Stimmen die folgenden drei Aussagen mit dem Beschluss überein? Antworte jeweils mit Ja oder Nein und zitiere die entscheidenden Worte des Beschlusses wörtlich.
1. Der Kreisausschuss befürwortet den Bau neuer Ersatzkraftwerke an den vorhandenen Kohlekraftwerksstandorten.
2. Der Landrat soll bei RWE dafür werben, die Ersatzkraftwerke an neuen Standorten zu bauen.
3. Laut Protokoll erläuterte Johann-Andreas Werhahn den Antrag.

» TEXTAUSZUG
============================================================

Beschluss:

Der Kreisausschuss spricht sich für den Bau neuer moderner Ersatzkraftwerke an den vorhandenen Kohlekraftwerksstandorten aus, um, in Verbindung u.a. mit Windkraftparks, weiterhin einen wichtigen Beitrag zur Energieversorgung zu leisten.

 

Er bittet den Landrat:

-       zeitnah bei RWE dafür zu werben, im Rahmen des RWE-Programms „Growing Green“ moderne Ersatzkraftwerke, die auch für die Wasserstofftechnologie geeignet sind, an den jetzigen Kohlekraftwerksstandorten zu bauen.

-       sich im Rahmen der ZRR für die vorrangige Unterstützung dieser Projekte zu verwenden.

-       sich für die schnelle Schaffung der notwendigen genehmigungs- und planungsrechtlichen Voraussetzungen einzusetzen bzw. diese bei eigener Zuständigkeit zu schaffen.


Protokoll:

Kreistagsabgeordneter Johann-Andreas Werhahn erläuterte den Antrag.

============================================================

» VORLIEGENDE ANGABEN
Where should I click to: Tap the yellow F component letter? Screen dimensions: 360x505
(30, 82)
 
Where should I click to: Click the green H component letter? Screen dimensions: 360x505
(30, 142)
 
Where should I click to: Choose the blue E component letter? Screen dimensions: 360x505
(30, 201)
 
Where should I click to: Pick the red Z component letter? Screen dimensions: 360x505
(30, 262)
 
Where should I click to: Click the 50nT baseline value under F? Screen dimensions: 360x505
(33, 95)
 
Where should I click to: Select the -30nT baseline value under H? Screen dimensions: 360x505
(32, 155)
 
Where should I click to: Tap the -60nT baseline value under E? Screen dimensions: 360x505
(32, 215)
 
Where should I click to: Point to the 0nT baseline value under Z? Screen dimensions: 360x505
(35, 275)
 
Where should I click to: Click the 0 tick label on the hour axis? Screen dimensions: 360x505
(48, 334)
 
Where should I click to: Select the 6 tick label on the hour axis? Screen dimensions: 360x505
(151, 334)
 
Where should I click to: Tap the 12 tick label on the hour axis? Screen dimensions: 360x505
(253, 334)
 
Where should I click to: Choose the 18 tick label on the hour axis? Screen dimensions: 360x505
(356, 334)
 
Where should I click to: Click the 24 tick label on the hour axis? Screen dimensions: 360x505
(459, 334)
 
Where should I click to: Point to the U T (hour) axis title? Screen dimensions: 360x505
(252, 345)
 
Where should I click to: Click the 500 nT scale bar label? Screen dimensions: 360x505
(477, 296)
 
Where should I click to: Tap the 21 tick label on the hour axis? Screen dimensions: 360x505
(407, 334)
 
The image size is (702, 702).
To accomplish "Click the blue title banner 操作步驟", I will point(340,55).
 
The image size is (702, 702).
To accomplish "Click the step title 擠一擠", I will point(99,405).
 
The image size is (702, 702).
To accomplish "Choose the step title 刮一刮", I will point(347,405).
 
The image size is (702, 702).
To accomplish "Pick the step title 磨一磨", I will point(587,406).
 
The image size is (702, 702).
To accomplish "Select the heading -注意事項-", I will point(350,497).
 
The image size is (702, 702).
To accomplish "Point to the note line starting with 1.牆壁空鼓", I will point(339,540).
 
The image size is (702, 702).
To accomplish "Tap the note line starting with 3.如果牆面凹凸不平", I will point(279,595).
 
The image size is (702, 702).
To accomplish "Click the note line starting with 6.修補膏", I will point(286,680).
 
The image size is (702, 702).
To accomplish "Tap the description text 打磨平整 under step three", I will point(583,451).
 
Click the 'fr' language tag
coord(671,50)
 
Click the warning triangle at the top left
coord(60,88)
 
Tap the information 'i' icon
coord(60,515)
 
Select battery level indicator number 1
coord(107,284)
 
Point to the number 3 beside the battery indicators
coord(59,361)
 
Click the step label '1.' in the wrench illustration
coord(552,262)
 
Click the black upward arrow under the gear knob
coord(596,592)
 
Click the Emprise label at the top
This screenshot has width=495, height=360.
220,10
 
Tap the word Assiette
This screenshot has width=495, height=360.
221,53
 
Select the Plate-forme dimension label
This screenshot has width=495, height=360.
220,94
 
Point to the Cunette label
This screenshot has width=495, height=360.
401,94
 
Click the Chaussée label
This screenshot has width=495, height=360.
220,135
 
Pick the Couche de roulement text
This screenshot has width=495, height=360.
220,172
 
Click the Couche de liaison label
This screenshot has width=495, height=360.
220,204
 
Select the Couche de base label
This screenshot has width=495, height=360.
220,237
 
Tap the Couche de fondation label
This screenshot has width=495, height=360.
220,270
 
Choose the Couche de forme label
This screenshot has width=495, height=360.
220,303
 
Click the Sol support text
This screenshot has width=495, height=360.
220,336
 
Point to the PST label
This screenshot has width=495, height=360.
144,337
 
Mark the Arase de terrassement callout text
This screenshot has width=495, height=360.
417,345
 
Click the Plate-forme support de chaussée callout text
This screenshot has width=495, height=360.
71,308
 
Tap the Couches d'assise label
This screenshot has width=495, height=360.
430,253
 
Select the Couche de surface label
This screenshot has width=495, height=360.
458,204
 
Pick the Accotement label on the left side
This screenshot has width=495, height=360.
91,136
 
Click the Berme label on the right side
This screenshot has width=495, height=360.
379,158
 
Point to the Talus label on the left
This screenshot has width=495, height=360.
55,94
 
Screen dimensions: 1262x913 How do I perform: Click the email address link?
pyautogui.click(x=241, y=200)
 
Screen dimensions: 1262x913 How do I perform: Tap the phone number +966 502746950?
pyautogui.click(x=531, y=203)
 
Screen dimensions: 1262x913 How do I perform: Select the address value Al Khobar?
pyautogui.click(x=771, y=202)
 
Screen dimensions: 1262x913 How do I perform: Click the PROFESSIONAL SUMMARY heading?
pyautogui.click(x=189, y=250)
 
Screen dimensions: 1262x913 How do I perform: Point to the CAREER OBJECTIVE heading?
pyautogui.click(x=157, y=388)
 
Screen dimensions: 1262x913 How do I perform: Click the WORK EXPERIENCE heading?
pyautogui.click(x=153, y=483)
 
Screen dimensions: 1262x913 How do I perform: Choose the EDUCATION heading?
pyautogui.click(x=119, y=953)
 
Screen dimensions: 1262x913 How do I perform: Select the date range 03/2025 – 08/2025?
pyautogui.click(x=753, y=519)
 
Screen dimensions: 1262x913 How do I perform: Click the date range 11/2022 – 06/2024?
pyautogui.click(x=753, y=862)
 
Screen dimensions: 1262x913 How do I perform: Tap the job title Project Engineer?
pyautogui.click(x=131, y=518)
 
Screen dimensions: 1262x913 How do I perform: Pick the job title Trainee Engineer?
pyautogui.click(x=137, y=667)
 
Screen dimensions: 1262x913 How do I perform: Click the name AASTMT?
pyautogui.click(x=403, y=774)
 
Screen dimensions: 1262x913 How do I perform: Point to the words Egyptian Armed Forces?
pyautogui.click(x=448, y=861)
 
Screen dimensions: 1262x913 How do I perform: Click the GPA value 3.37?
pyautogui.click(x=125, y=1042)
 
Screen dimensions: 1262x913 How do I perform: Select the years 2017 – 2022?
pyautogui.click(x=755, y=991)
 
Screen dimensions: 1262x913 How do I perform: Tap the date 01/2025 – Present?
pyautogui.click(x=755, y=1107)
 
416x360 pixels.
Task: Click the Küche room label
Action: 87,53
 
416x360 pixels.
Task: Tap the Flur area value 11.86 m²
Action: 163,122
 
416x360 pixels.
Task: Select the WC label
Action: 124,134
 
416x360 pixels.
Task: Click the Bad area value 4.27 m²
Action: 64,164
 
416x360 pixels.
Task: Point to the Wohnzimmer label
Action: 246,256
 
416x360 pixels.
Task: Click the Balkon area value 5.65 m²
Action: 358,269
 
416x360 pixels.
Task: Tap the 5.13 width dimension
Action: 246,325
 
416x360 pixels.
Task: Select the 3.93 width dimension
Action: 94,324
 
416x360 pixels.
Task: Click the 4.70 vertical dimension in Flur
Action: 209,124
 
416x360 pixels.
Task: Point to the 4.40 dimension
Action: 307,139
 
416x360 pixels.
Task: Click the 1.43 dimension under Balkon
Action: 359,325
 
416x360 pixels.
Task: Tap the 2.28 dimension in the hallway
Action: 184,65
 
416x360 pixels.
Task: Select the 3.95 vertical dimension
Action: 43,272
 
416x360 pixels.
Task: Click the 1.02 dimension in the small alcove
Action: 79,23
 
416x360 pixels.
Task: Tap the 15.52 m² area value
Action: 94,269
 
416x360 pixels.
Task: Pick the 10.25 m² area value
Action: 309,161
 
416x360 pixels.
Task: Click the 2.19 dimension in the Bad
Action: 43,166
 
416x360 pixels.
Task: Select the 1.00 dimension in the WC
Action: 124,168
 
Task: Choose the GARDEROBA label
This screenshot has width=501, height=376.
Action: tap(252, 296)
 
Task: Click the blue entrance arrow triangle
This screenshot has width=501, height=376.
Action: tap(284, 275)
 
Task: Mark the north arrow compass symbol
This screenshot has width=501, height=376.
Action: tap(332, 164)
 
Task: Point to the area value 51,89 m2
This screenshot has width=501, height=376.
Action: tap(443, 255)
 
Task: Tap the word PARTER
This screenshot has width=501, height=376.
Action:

============================================================

» LÖSUNG
1. Ja: „Der Kreisausschuss spricht sich für den Bau neuer moderner Ersatzkraftwerke an den vorhandenen Kohlekraftwerksstandorten aus“
2. Nein: „an den jetzigen Kohlekraftwerksstandorten zu bauen“
3. Ja: „Kreistagsabgeordneter Johann-Andreas Werhahn erläuterte den Antrag.“